Inference-Time Techniques for LLM Reasoning

Disclaimer: Prompt optimisation is a dynamic field, new tricks are being developed every day, so stay tuned!

This page outlines various prompting techniques that can significantly improve LLM’s reasoning capabilities during inference. While these methods enhance performance, they also increase input prompt length or require multiple prompts, resulting in higher computational costs.

1. CoT Prompting Techniques

Chain-of-Thought (CoT) prompting encourages LLMs to break down complex reasoning into intermediate steps, similar to how humans solve problems. This approach helps models tackle multi-step reasoning tasks more effectively by providing a structured thinking path.

There are several CoT variants:

Few-shot CoT: Provides examples of step-by-step reasoning before asking the model to solve a problem
Zero-shot CoT: Uses simple prompts like “Let’s think step by step” without examples
Analogical prompting: Instructs the LLM to generate relevant examples by itself before solving

Effectiveness hierarchy:

┌────────────────────────┐
│ Most Effective         │
├────────────────────────┤
│ Analogical Prompting   │ ← (LLM produces examples close to human-generated one => initiating reasoning)
├────────────────────────┤
│ Few-shot CoT           │ ← (Human provides examples)
■ ■ ■ ■ ■
TASK REQUIREMENTS ::
(1) In the LLM reasoning text, switch "examples" to "demonstrations" and write out the part starting at "There are several" and ending at "one => initiating reasoning)".
(2) According to the LLM reasoning text, why do these prompting techniques lead to higher computational costs?
(3) Name every Chain-of-Thought variant that the LLM reasoning text lists.

DATA SEGMENT ::
■ ■ ■ ■ ■
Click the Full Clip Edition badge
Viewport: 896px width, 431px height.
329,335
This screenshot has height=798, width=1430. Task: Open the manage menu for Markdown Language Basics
■ ■ ■ ■ ■
PROBLEM SOLUTIONS ::
(1)
There are several CoT variants:

Few-shot CoT: Provides demonstrations of step-by-step reasoning before asking the model to solve a problem
Zero-shot CoT: Uses simple prompts like “Let’s think step by step” without demonstrations
Analogical prompting: Instructs the LLM to generate relevant demonstrations by itself before solving

Effectiveness hierarchy:

┌────────────────────────┐
│ Most Effective         │
├────────────────────────┤
│ Analogical Prompting   │ ← (LLM produces demonstrations close to human-generated one => initiating reasoning)

(2) They make the input prompt longer or need more than one prompt, and that raises the computational cost.

(3) Few-shot CoT, Zero-shot CoT, Analogical prompting